Bence yazar konuyu biraz dağıtarak okuyucunun gerçek sorudan uzaklaşmasını,sonunda da neydi bu gizem fikrini iyice unutmasını sağlamıştır. Ya da sırrı anlayan varsa banada söylesin.
Sonuç olarak 400 sayfalık bir roman pekde sıkılmadan okunuyorsa, roman kendini okutuyorsa yazarında hakkını vermek lazım. Bazı okuyuculardaki Orhan Pamuk'ya yazar mı okunur mu algısının yersiz olduğunu, pekala okunabileceğini, keyif alınabilceğini düşünüyorum.
Orhan Pamuk okumak meşakkatli bir iş. Okurken sıkabiliyor, beyninizi kullandırtmaya zorluyor. Buna rağmen okuyorsunuz çünkü edebî bir yönünün ve arkasındaki ustalığı biliyorsunuz, o cümleler o kurgu. Bu kitapta da örneğin dümdüz okuyorsunuz fakat kesinlikle bir şifresi olduğunu bir şeyler anlattığını biliyorsunuz. İşte bu adamı deli ediyor. Onu anlamaya çalışıyorsunuz, boşuna bunu yazmamıştır bir nedeni vardır bu kısmın romana dahil edilmesinde diyip diyip didik etmeye çalışıyorsunuz. Pamuk'un kitabını bitirdiğinizde kitap bitmiyor, hâlâ düşünüyor temele oturtmaya çalışıyorsunuz. Bütün kitaplarında yaşadığım bir sorun bu. Sonunda neticelenir herhalde diyorum fakat sonunda da bir şey yok, okuyucunun gücüne bırakıyor bana göre. Daha çok demek istediğim var ama dile getiremiyorum işte bir sürü bir sürü şey. İnsan kitabın içindeki esrarı çözmek adına işin içinden çıkamıyor.

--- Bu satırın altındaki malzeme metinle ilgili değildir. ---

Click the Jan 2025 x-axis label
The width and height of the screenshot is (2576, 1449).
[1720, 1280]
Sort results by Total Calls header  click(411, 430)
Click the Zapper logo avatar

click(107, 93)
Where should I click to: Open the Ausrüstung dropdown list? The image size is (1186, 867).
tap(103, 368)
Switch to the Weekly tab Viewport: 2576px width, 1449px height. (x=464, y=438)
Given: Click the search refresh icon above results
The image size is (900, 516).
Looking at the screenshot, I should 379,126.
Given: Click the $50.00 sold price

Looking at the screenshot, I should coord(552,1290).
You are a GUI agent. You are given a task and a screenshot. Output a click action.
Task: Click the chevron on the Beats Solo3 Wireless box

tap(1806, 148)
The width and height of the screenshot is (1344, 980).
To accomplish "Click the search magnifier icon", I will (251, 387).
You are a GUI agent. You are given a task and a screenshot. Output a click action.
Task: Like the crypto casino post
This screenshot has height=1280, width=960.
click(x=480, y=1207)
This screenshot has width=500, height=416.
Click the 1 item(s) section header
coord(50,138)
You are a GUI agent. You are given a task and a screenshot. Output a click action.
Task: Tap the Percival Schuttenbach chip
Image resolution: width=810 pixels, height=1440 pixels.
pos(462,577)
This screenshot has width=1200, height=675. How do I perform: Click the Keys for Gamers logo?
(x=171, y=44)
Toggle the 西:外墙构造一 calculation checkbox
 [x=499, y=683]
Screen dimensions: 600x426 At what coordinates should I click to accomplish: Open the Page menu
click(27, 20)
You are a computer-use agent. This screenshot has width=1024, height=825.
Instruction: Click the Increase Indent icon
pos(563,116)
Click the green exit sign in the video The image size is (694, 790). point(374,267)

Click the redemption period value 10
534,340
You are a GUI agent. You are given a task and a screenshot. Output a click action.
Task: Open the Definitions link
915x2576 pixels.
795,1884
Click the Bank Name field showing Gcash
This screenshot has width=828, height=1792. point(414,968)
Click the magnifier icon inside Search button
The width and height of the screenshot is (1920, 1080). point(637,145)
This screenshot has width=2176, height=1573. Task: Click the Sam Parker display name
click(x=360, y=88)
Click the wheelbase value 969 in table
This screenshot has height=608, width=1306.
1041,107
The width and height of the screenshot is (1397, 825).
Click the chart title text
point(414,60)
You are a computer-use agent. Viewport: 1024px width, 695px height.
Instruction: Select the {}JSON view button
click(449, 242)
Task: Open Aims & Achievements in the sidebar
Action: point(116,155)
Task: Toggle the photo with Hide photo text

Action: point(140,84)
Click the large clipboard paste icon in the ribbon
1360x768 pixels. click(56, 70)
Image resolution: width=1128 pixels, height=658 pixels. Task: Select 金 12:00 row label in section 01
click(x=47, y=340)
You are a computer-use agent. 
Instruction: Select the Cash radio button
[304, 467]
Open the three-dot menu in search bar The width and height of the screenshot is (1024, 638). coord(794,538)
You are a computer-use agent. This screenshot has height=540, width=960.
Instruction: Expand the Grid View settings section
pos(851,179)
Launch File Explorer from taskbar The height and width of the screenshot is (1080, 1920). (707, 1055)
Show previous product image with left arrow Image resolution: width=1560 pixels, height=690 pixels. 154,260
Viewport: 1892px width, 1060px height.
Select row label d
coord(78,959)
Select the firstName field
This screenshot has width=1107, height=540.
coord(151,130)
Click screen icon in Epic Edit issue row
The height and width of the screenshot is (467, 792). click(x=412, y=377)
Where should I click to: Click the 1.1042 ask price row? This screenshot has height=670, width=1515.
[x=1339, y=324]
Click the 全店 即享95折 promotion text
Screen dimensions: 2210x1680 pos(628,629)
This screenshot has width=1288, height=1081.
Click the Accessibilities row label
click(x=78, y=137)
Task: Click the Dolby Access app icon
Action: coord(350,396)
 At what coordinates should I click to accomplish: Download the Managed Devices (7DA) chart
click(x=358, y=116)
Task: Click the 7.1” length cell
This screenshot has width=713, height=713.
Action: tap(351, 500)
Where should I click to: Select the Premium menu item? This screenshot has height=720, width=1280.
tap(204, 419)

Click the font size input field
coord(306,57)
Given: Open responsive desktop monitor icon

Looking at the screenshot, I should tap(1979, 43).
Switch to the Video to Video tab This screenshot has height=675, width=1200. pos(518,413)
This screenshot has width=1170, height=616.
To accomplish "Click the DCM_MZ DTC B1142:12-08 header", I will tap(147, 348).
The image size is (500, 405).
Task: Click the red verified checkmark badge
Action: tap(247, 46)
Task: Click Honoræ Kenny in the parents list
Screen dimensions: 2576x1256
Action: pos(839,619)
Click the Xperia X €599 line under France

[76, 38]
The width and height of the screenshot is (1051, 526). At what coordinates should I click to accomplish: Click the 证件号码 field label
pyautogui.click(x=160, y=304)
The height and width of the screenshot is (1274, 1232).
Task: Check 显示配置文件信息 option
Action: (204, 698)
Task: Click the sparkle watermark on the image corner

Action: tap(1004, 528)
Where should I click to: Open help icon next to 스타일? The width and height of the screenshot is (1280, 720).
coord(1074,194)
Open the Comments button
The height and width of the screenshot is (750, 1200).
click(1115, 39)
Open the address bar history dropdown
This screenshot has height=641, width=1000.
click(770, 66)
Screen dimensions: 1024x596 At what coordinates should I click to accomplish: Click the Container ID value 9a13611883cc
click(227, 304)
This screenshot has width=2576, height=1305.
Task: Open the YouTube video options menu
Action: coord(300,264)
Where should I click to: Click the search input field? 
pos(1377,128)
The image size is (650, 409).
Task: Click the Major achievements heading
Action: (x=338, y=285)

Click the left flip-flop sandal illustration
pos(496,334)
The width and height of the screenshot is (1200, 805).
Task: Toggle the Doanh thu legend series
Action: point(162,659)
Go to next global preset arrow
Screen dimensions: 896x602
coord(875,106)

''Hiçbirimiz kendimiz değiliz.'' ve ''Kendim olmalıyım. Kendim olmalıyım. Kendim olmalıyım.'' cümleleriyle mest etti beni. Özellikle Cellat ve ağlayan yüz, öpüş gibi bölümler muhteşem ifade edilmiş. Betimlemeler de olağanüstüydü.
Nostalji, eski eşyaların hafızada bıraktığı etkiler, hatta bazen eşyaların kokusu, kokuların çağrıştırdığı anılar, sokaklar, apartmanlar, kesilmiş köşe yazıları, kısacası sararabilen her şey. Yazılar,kitaplar, aşklar...
Orhan Pamuk'un üzerine kitaplar, tezler yazılan romanı...
Mutlaka tekrar okumalı...
Bu kitabı ya seversin ya da nefret edersin bence ortası yok. Orhan Pamuk bence bazen dilin sınırlarını zorluyor bu da kitabı sıkıcı kilabiliyor, kitabı anlaşılmaz kilabiliyor. Konu olarak ise Galip'in kaybolan eşi Rüya 'yi ararken kardeşi Celal Salik'e kaçtığını düşünmesi ve Celal Salik'e olarak kendini görmesi bu sayede Celal Salik gibi düşünerek eşinin izini bulmaya çalışması değişik bir yaklasim. Aynı bedende çift kişilik oluşturması benim için güzel bir düşünce yazar açısından.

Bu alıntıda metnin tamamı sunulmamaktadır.